But the California Poll is a different kind of advice, coming from voters in both parties who seem, unlike Deukmejian, to have their priorities straight.

The governor keeps insisting that the Gann Amendment, approved by voters in 1979, gives him no choice but to rebate the excess, called anyone who disagreed with him a scofflaw, and slashed Honig’s administrative budget in retaliation for the fuss that the school superintendent made. The governor is simply wrong about the law, which spells out clearly the steps that can be taken to put excess state revenues to good use.

One step that remains would be to put the question to a vote of the people. The poll suggests that, in the parlance of political percentages, the answer would be a landslide for the schools. The Legislature could do it, but making the move stick in the face of a probable veto would require a two-thirds vote--the same form of minority rule that gave Deukmejian the power to seal off the extra funds from the schools in the first place.

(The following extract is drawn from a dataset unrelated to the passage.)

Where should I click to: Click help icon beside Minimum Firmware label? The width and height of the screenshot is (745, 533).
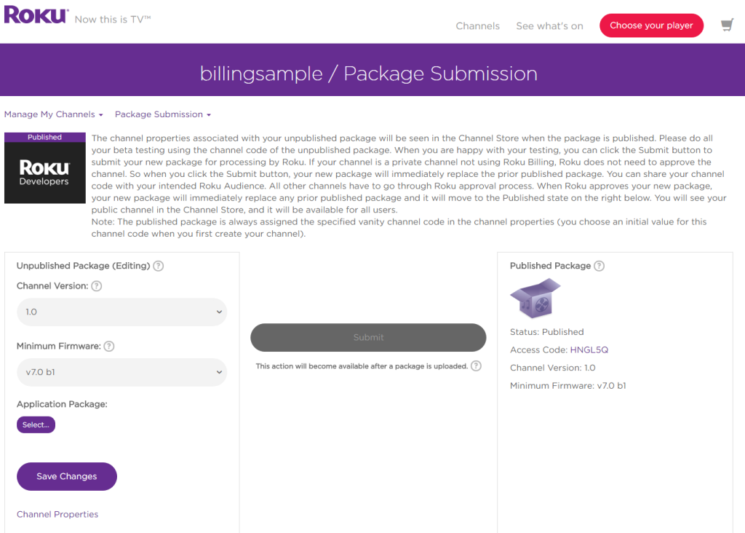[109, 347]
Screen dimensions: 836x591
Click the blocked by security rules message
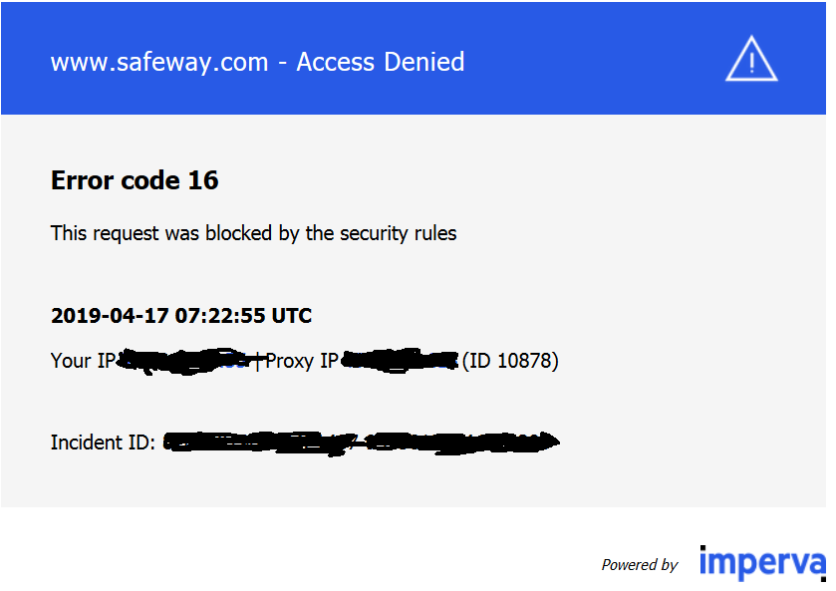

Thus Deukmejian’s bad judgment probably has sealed the $700 million off from public education irrevocably, but it need not happen again. Honig is working to qualify an initiative for the state ballot next year that would change the formula for setting the state spending limit to one that closer fits the needs of a growing state, and of its schools. That will give Californians a chance to serve notice that when it comes to education and the future of their children, the easy trail is not as immensely popular as your average politician might think.